I have thought a lot in the past about successful groups and their stories of identity—in the context of business but also in the context of sport, the military, or any extraordinary unit for that matter. What role can the story of identity play in the success of any team? As such, I was interested to see the final of the European Nations Championship last Sunday and to read some of the stories around the match.
Last week, I wrote that the biggest challenge for French coach Laurent Blanc would be to see if he could mark the team with a new identity, to change the values and the mindset of the players. Of course, those who follow football even casually will know that Mr. Blanc has resigned as the national coach of France. Regardless of that event, I continue to believe that France’s next manager will need to take the team in a new direction and to give it a new culture and identity.
Change the story, change the culture, and change the outcome?
Of course, I would never argue that changing a story of identity is enough to change a culture or a result. It is never quite that simple. Nevertheless, I was particularly interested in the final match of the Euro Cup—between Italy and Spain–because both of the participants seem to have coaches who have managed to change the story of identity for their group. The achievements of these teams would appear to be grounded in the coach’s success at engaging players in a new narrative.
The case of Italy: In the Italian press, and in the commentary on French and English television, I followed the story of Italian coach Cesare Prandelli. From the start of his tenure, Prandelli told a new story, expressing his desire to completely change Italy’s style of the past 50 years. Traditionally, Italy had become famous for its “catenaccio” style, which emphasized an ironclad defense that shut down its opponents. Italian goals most often came from opportunistic counter-attacks.

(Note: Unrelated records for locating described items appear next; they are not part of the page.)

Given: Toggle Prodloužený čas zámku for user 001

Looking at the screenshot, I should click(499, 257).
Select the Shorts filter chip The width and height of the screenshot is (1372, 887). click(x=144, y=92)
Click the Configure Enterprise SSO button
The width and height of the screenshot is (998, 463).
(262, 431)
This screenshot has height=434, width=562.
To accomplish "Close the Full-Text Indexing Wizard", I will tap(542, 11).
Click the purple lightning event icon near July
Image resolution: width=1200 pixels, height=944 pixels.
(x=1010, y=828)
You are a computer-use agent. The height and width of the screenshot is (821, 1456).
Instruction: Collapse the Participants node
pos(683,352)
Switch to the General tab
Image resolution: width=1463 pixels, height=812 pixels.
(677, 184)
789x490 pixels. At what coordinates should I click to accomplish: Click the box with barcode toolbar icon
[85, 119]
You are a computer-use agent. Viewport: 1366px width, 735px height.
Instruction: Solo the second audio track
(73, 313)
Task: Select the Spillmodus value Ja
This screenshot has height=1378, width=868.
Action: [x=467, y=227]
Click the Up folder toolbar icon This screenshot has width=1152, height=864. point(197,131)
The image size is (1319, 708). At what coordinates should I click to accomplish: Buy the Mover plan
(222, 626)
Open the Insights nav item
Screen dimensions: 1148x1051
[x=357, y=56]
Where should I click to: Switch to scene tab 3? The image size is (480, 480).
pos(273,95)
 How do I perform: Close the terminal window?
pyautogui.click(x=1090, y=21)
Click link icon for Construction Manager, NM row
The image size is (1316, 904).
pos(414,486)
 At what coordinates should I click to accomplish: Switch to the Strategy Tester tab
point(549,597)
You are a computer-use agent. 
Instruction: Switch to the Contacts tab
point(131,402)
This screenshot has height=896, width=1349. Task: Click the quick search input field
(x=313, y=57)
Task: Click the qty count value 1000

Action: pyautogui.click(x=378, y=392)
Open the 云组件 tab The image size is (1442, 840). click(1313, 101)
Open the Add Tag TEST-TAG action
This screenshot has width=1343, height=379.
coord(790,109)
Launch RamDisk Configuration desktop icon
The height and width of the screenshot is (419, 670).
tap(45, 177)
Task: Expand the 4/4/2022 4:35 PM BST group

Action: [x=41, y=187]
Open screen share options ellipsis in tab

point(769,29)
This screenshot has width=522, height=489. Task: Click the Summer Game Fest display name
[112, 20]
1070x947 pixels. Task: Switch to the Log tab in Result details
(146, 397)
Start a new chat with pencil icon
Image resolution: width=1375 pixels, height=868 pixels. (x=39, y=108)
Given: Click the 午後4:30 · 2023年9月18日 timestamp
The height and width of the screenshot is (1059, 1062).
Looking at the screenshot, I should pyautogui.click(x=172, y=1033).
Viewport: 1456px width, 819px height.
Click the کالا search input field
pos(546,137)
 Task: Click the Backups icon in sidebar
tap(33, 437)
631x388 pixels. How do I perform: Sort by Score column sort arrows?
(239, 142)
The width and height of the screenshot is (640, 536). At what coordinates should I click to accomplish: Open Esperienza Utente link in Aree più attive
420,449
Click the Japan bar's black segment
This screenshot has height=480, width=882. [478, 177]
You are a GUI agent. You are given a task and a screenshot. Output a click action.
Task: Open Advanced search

In Italian, a catenaccio is a secure bolt for a door, an image evoking a highly organized and tenacious backline defense, focused on nullifying opponents’ attacks and preventing goal-scoring opportunities. The system was made famous by the Franco-Argentine trainer Helenio Herrera of club team Inter Milan in the 1960s. Inter used it to consistently grind out small-score wins, such as 1–0 or 2–1, over opponents in their games.
The success of Inter Milan in the Italian league led a series of national-side coaches to adopt the tactic in major international competitions. While highly effective, the catenaccio way of thinking led to a football that was increasingly considered static and boring, even by Italian fans, who often saw their teams as not very creative or fun to watch. Italy seemed to be playing more to avoid defeat than to innovate and score goals.
Then, Cesare Prandelli took over the team in 2010. As I mentioned above, from the very start, he told a new story. He expressed his desire to abandon catenaccio in favor of a more energetic, exciting, attacking style. He dreamed of creating a dynamic and spirited team that would win the hearts of a somewhat jaded Italian population.
Italy was not expected to reach the Final of the Euro Cup. A major factor in their unpredicted success was Prandelli’s ability to engage the players in a new adventure that became their shared story. Andrea Pirlo, the brightest of Italy’s stars throughout the tournament, expressed his admiration for the coach, and his desire to see him continue to craft this new narrative for his country’s football. When there was some question about Prandelli remaining as manager for the next World Cup, Pirlo stated: “We all knew that he wanted to create a new squad, with a new brand of football, and it would have been horrible to [see him] leave now.”
I have heard it said that all things are created twice, first in the mind and then in reality. To me, it may be more accurate to say that for a group they are created three times: first in someone’s mind, second as a shared story of identity, and only then in reality. Prandelli’s Italian squad is a good example of this three-part dynamic.